Obi-Wan looked troubled.
Padmé's heart leapt into her throat as she caught sight of Anakin making his solitary way along a catwalk toward the Chancellor's box. He moved quickly, but his left cheek was covered by a bacta patch and his robes were stained and torn. What was he doing tonight? Since he had become, at Palpatine's insistence, the Order's liaison to the office of the Chancellor he had been absent more and more, off pursuing Palpatine's mysterious agenda. Sometimes when he returned to the apartment they shared in secret he would refuse to tell her what he'd done. Other times his hurt was obvious, his pain impossible to salve. Once he had come home in such a rage that he'd destroyed the droid doorman, smashing the 3P0 unit to pieces with the Force. Padmé had locked herself and the children in Nuodo's little sleeping chamber until Anakin's anger had burned down to cold ash. Sometimes, though, he was tender and thoughtful. Sometimes he moved in step with the universe around him, serene as Qui-Gon had been, and in those times she loved him.
"If he is Sith," Obi-Wan said carefully, "it is a very foolish move on his part."
Padmé's ears rang. She watched Anakin join the Chancellor in his box, passing through the privacy screen surrounding it and vanishing into gloom. "The Chancellor?" she heard herself whisper.
"The Order has been investigating him since the invasion began," said Obi-Wan. His eyes never left the spiraling dancers, but Padmé knew he had seen Anakin go into Palpatine's box. The Jedi continued. "I know you harbor your own suspicions concerning his motivations. The Council and its allies thought it time we extended a hand to you, Senator."
Padmé wet her lips. Her hands shook on the arms of her seat and her skin felt suddenly cold and clammy. She had known, somehow, that circumstance would place her on side of the board opposite Anakin. It was something they had discussed. The more distance between our political stances, he'd said as they lay together in their bed, his real hand on the dome of her pregnant belly, the less cause anyone has to suspect us. Beyond that, we might be able to use it to our advantage.
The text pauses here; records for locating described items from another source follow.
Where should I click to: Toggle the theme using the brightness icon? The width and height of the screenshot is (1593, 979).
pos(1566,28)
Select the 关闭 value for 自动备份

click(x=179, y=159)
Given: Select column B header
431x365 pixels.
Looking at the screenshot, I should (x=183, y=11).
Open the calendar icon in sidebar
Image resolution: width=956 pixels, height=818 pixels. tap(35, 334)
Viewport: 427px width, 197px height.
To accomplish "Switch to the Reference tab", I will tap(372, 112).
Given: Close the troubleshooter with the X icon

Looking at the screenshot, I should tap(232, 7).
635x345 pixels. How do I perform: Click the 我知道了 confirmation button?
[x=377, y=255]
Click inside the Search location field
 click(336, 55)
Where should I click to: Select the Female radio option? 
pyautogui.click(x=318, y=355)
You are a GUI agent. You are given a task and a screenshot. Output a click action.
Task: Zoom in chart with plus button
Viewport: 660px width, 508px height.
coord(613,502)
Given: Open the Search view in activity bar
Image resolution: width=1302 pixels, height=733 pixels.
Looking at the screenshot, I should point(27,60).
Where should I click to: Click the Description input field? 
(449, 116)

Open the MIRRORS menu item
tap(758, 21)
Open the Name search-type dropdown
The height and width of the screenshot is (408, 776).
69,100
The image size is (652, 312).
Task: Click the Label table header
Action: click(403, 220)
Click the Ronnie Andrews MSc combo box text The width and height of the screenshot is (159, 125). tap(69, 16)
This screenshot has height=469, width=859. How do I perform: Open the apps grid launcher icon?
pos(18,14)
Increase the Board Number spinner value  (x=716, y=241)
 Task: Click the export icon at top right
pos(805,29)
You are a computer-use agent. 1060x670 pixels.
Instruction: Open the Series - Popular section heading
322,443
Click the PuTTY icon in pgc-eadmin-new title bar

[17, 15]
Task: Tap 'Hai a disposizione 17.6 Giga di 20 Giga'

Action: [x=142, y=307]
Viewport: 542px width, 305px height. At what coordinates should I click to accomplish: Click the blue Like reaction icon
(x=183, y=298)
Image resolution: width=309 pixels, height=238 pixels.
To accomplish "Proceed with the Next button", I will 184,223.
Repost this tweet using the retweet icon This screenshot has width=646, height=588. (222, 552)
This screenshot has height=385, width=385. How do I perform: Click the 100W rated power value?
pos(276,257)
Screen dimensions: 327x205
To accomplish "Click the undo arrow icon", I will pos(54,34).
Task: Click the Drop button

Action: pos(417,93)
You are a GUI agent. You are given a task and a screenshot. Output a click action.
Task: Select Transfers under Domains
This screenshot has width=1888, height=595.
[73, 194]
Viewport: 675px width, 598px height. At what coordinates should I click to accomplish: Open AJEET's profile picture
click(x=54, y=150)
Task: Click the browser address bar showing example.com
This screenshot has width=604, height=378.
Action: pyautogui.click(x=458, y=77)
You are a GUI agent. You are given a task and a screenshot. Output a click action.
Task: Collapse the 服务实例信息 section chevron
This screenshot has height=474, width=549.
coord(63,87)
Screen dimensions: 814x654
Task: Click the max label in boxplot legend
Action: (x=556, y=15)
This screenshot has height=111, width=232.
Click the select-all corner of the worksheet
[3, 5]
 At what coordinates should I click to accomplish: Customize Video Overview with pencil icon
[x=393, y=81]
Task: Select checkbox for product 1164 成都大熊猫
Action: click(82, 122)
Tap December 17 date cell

She had disliked the idea, in the beginning. Now, though, it appeared to have borne fruit. If Kenobi and Organa unmasked the Chancellor as a Sith, she could sway Anakin against his old mentor and create a power vacuum with Palpatine's destruction. If, however, they failed she could turn them in to Anakin to increase his trust in her. A dangerous situation, but one rich in potential.
"Accepted," she said. "Tell me what I need to do."
DOOKU
Sidious wanted him dead, that much was plain. Treachery, after all, was the way of the Sith and the old monster hadn't hesitated to kill his own Master. Alone in his meditation chamber, Dooku considered the sloppiness of the attempt on his life. Skywalker was powerful, skilled beyond a doubt and growing more ruthless by the day, but a solo assault on the epicenter of the Confederacy's occupation of Coruscant was still more than the young Jedi could reasonably be expected to pull off without a hitch. Dooku sighed and passed a hand over his lined, unshaven face. He sat alone with Asajj's corpse in his private meditation chamber, a domed redoubt in the deepest sublevel of his manse. The guard patrols had failed to apprehend Skywalker and Dooku, blind with rage, had retreated into the comforting embrace of the Force. It pulsed and thundered all around him, now.
Asajj. He had found her starving and half-dead in the death pits of Rattatak, a miserable slum far on the outermost extreme of the Outer Rim territories. The owners had pitted her against hundreds before Dooku had bought her from them. She'd attacked him almost as soon as they arrived at his villa on Serenno, just a few years before the war's inception. Somehow she had gotten hold of a Jedi's lightsaber and had smuggled it with her out of the arena. A quick duel and a dose of Force Lightning had shown her the error of her ways. Beneath her brutal exterior he had found a wounded, raging, vulnerable girl and molded her over the years into a viciously effective Sith. She had become something else, though. Something more than apprentice, more than lover. She had been his daughter, the little girl he'd never had. He cupped her cheek with a wrinkled hand, looking into her vacant eyes. "I loved you," he said.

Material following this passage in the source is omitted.